While the percentage of delinquent consumer loans is not problematic, the sharply rising trend is. Further, Heather Long of the Washington Post notes, “Many households are also behind on their utility bills: 20.5 million homes had overdue balances in January, according to the National Energy Assistance Directors Association.” Per the article, the bottom 60% of earners contribute about 40% of GDP growth. People delinquent on loans are likely getting financially squeezed due to falling real wages and will be forced to reduce their consumption. If the unemployment rate rises, the problem will worsen. The article ends as follows: “The flares are going off. If the economy does fall into a recession, it will only get more perilous for those at the bottom.“
What To Watch Today
Market Cracks Important Support
Yesterday, news that SVB Financial Group was taking “steps to bolster its financial position.” That included a highly dilutive stock offering and a panicked asset sale that sparked fears of a liquidity crisis at one of the biggest and original funding providers to the Venture Capital industry. The fear spread through other regional banks as a concern of “one roach in the kitchen” may mean a lot more at risk. The ETF of Regional Banks (KRE) dropped sharply.
The crack in regional banks is likely only just starting as the Fed continues to hike interest rates, leading to more underperforming loans and reduced funding. Unlike the big banks, which have access to capital markets and trading revenues to offset traditional banking incomes. smaller banks have a lot of exposure to real estate, particularly commercial.
“Banks – and especially small banks – are now sitting with reserves pretty much at their lowest comfort level, There is not much of a cash-to-asset cushion left for small banks as a whole, so a funding crisis can easily get rolling if large depositors decide too many loans in commercial real estate and other areas are about to go bad. The Fed will make funds available to keep these banks afloat, but that alone will get some push-back from Congress because of the increased concentration of bank deposits in an increasingly smaller number of banks.” – Steven Blitz, TS Lombard
With that, the market dropped about 1.85% yesterday as concerns of a contagion spread through the financial sector, and given its large weight in the index, contributed to the selloff.
Today is critical for the markets to muster a bit of a reflexive rally to retake the broken trend line and the 200-DMA, which is key support. The selloff yesterday also kept sell signals intact. A weaker-than-expected employment number could provide a lift if the bulls get any data to support the hope of a “pivot” by the Fed.
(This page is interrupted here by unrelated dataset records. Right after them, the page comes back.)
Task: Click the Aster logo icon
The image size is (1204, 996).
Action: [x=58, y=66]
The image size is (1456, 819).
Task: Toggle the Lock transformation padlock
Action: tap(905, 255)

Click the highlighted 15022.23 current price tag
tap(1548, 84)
Today will be a critical test of broken support. Stay tuned.
On Wednesday, ADP and the JOLTs report gave investors a preview of what to expect in this morning’s BLS labor report.
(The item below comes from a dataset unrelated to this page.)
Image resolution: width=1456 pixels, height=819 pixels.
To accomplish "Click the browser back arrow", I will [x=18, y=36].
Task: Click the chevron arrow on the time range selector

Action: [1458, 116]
ADP reported payrolls grew by 242k, more than double last month’s +119k and estimates of 200k. Small businesses lost employees, while large ones added jobs. Today’s Tweet of the Day, shown below, sheds light on why small business employment continues to decline while employment is generally rising for midsize and large companies. Once again, the leisure and hospitality sectors added the most jobs. ADP wage growth showed a year-over-year gain of 7.2%, .10% below last month’s level, but likely way too high for the Fed’s liking.
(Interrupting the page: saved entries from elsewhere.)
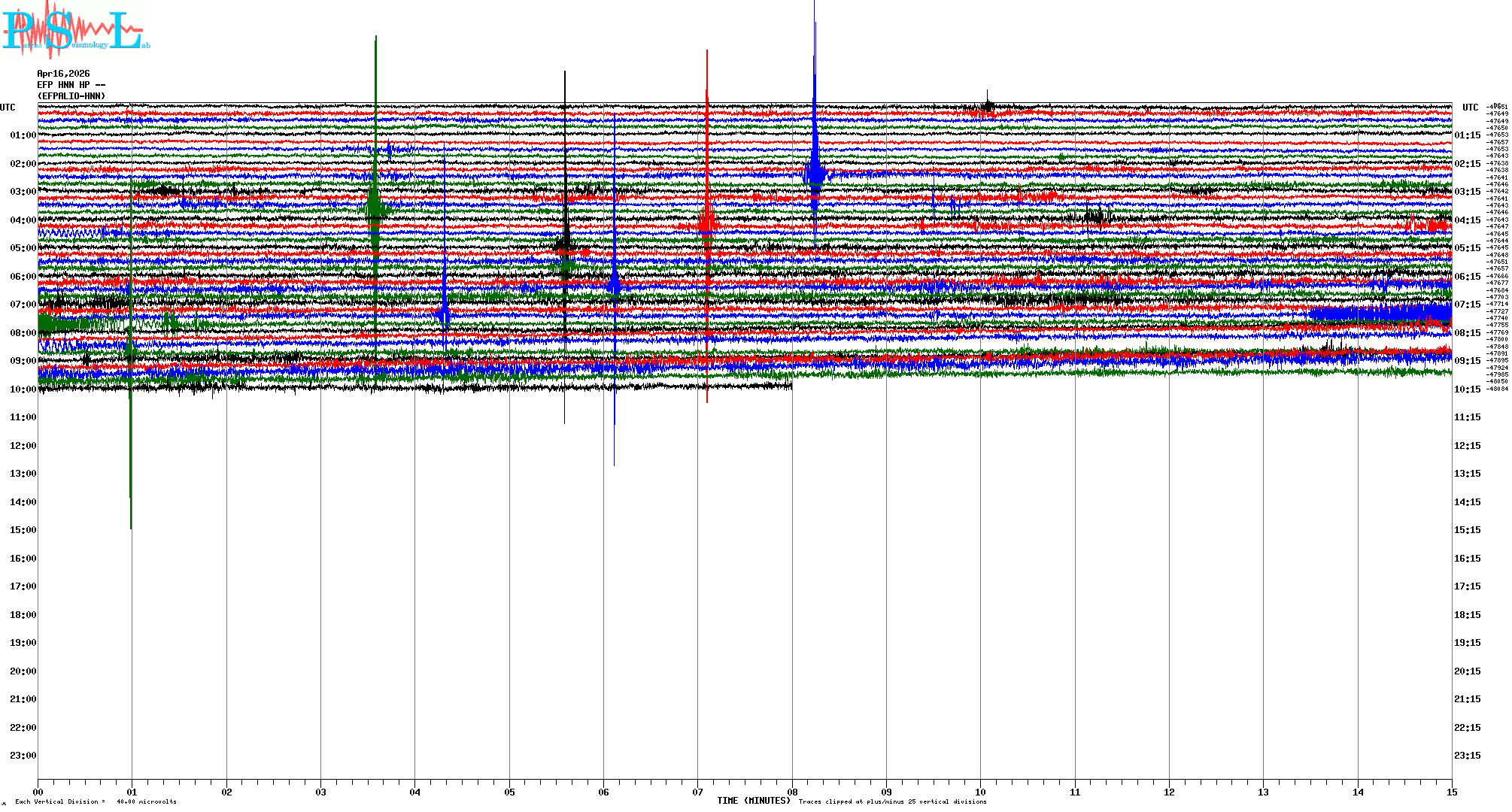Click the 07:15 label on right axis
The width and height of the screenshot is (1512, 812).
1467,304
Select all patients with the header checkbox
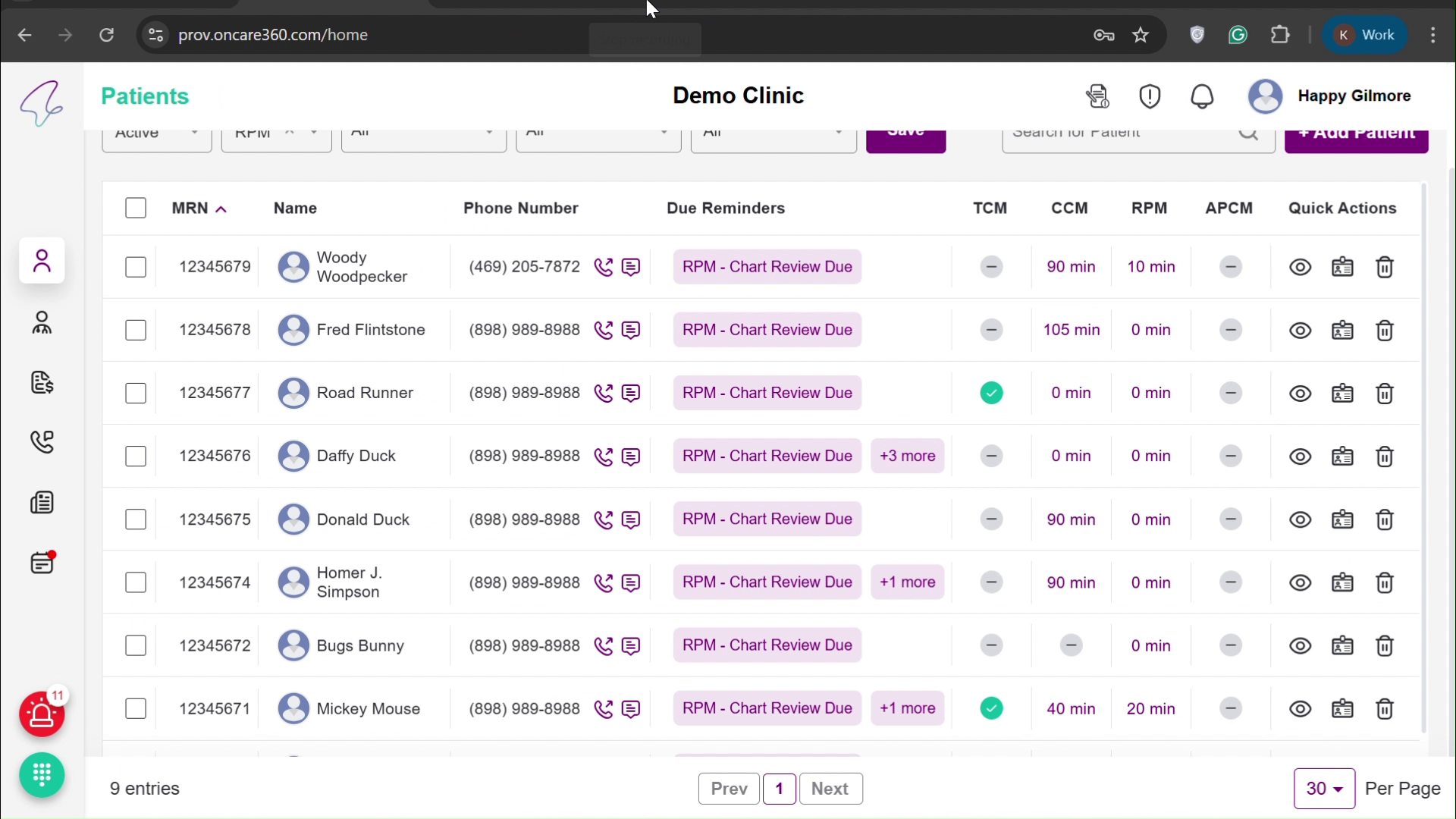The height and width of the screenshot is (819, 1456). [x=136, y=208]
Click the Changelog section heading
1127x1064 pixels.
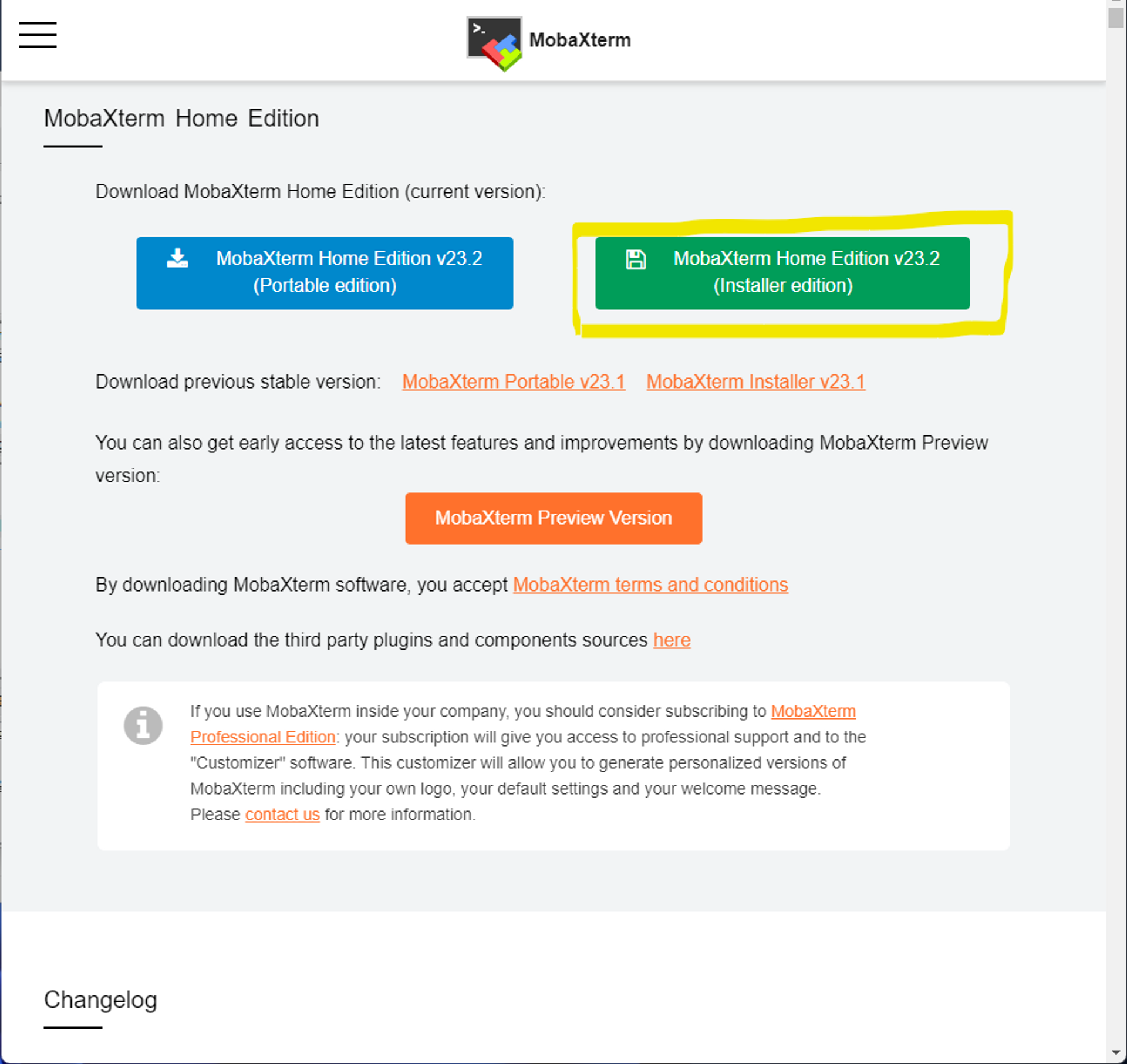pyautogui.click(x=100, y=1000)

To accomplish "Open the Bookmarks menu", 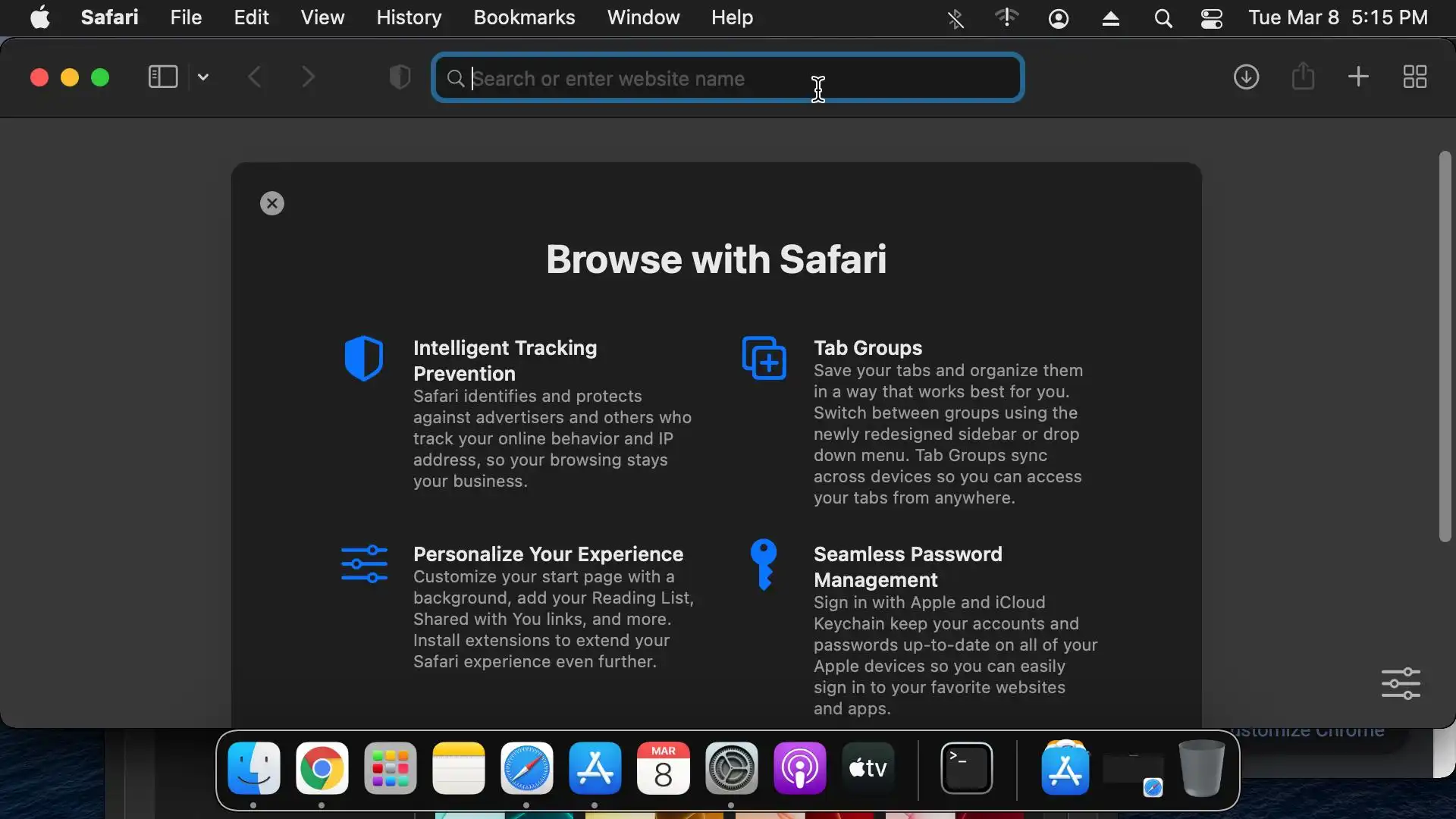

JOLTs showed similar strength but contained concerning data points. The number of job openings fell from 11.234 million to 10.824 million. The graph below shows that the ratio of job openings to unemployed workers remains well above the levels of the last 20 years.
Of concern, 241k people were laid off last month. That is the fourth-highest monthly increase in 20 years. Also worrisome, construction job openings fell by 240k. The third graph below shows that last month’s decline in construction job openings is almost three times larger than the second-worst decline in the last 20 years. Construction employment usually leads the broader labor market because it is very interest rate sensitive. Might the interest rate hike lag finally be catching up to the economy? Keep an eye on the construction employment in today’s BLS report.
Continuing Jobless Claims
Continuing jobless claims is the number of people that filed initial jobless claims but unable to find a new job. Increasing continuing claims is often a leading indicator of weakness in the labor market.
Continuing claims rose this week to 1.718 million from 1.649 million. The matches the high we saw in mid-December. One number does not make a trend. But, if continuing claims continue upward, we should expect the unemployment rate to increase.
The graph below shows that continued claims match their highest level in over a year. However, today’s data is only on par with pre-pandemic levels.
Will Economists Come Up Short Again on Payrolls?
The graph and tweet below point to the amazing streak economists have had in underestimating the strength of the labor market. After reporting 517k new jobs last month, will today’s 223k estimate be short again?